The severance loophole – comment/editorial – The severance loophole
May 09, 2008

In a province buffeted by a high dollar, soaring energy costs, a shrinking U.S. market, and relentless competition from the Far East, Queen’s Park cannot protect Ontario’s economy from recession.

The province could, however, take a meaningful step to protect workers who lose their jobs in these troubled times. To that end New Democratic Party Leader Howard Hampton has put forward a private member’s bill that would entitle more people to receive severance pay when their jobs disappear.

Under the current Employment Standards Act, Ontarians can be denied severance pay if the company where they work employs fewer than 50 people and carries a payroll that’s less than $2.5 million. As a result, some workers, like Paul Waringer of St. Thomas, are being left without severance despite, in his case, working 16 years at a packaging plant. That doesn’t seem fair, especially since his employer, H.J. Jones-Sons, had about 100 employees a year ago, according to union officials. Downsizing dropped staff to below the 50-worker threshold before the plant’s closing was announced by its U.S. owner.

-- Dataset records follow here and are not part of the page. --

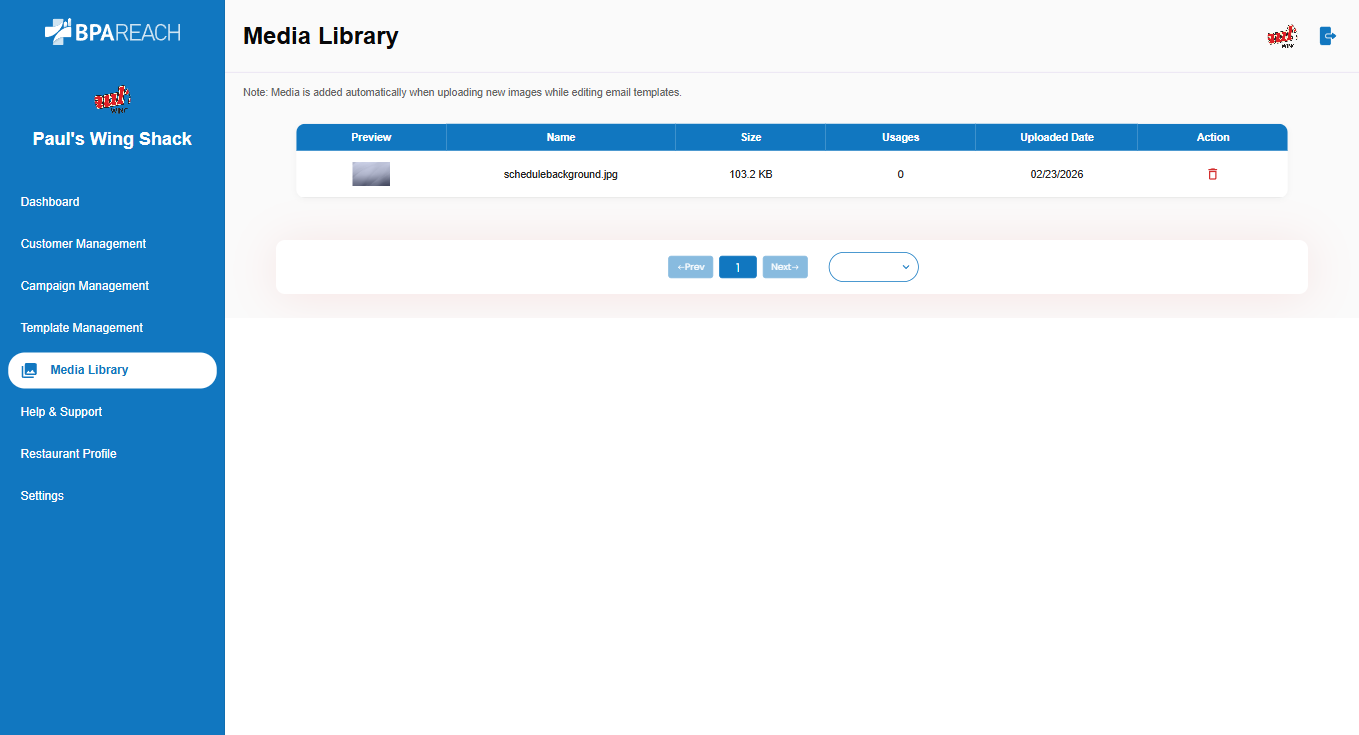The image size is (1359, 735).
Task: Go to Customer Management
Action: [83, 244]
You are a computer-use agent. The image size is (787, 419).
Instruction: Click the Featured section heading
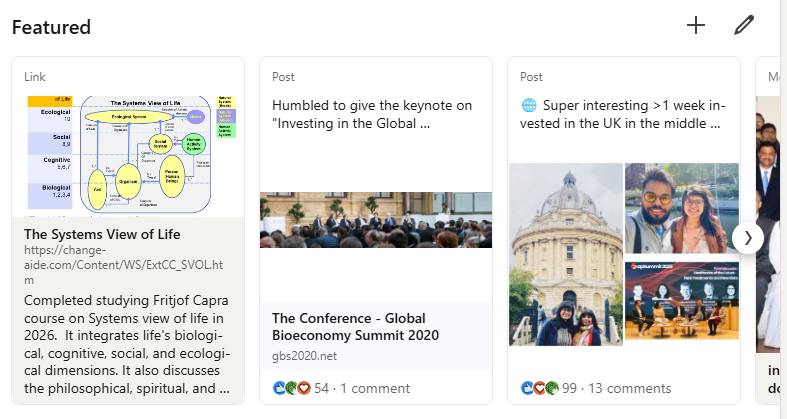click(51, 27)
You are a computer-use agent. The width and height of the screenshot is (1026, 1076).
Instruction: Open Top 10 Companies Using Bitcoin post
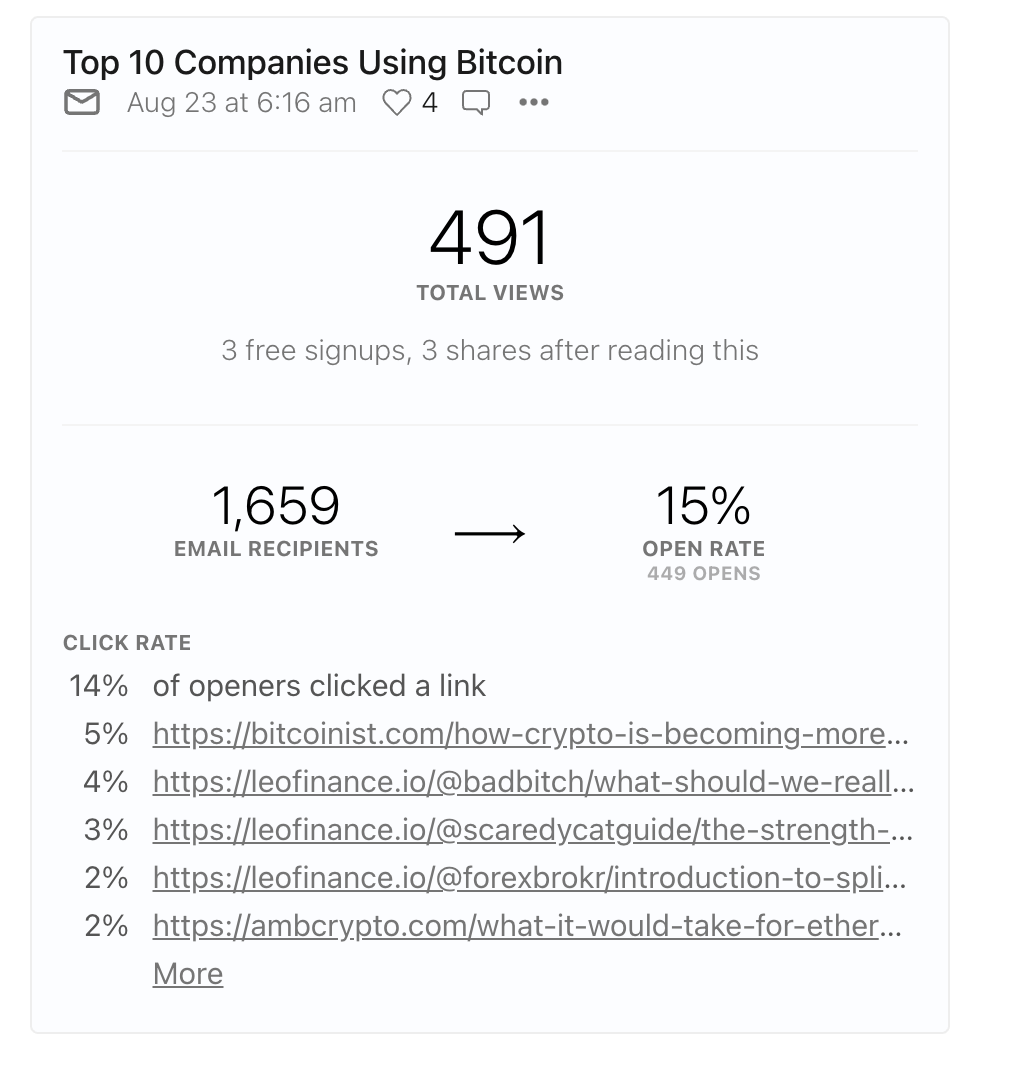point(313,62)
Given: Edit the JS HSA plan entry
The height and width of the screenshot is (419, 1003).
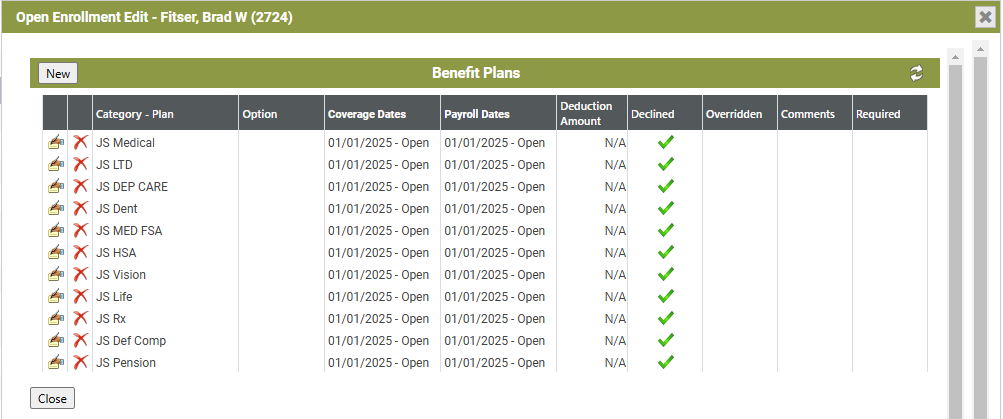Looking at the screenshot, I should coord(56,253).
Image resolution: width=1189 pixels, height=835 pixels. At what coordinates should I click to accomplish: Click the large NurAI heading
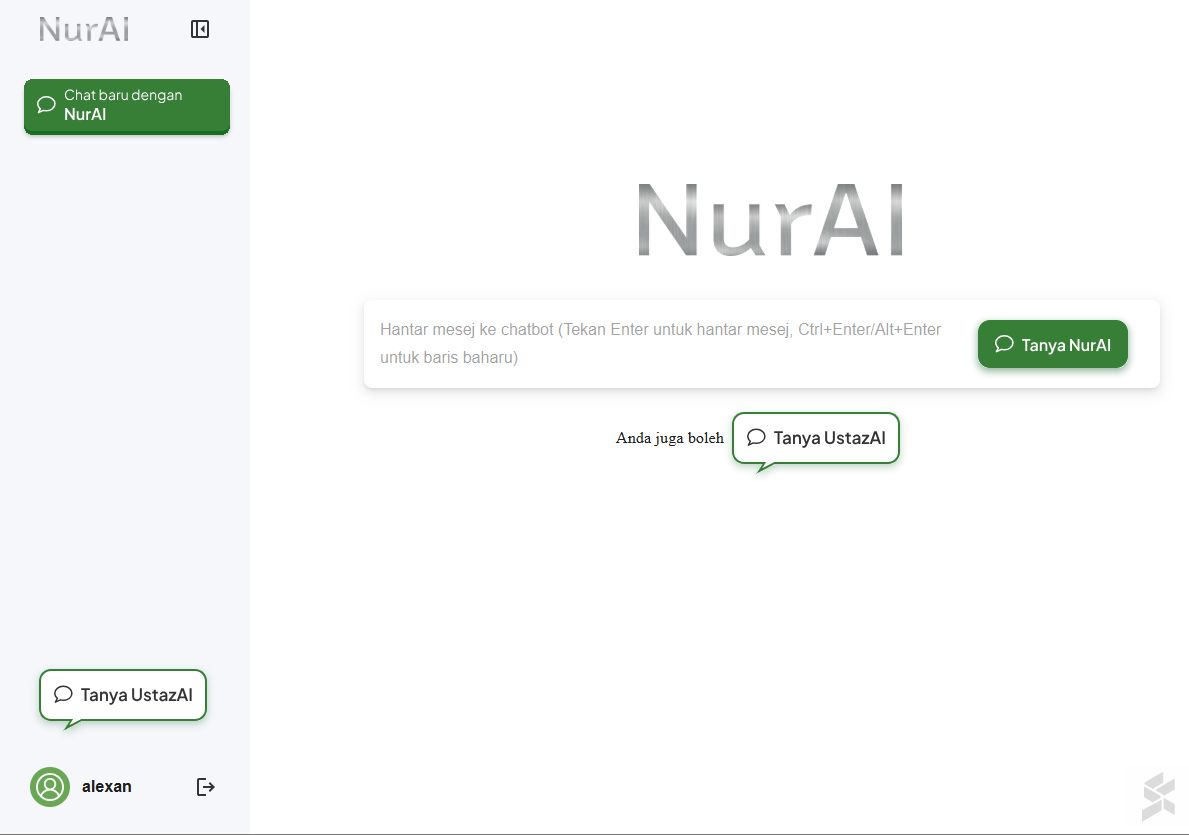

Calling this a “loophole” that allows some companies to escape their obligations to provide severance pay, Hampton introduced a bill this week that would lower the threshold to fewer than 25 workers and a payroll under $1 million. But rather than back this reasonable sounding reform, Labour Minister Brad Duguid suggested it was a non-issue and tried to pass the buck to Ottawa.

Yes, Ottawa should do more for the unemployed, but so should Queen’s Park, and severance is within the province’s jurisdiction.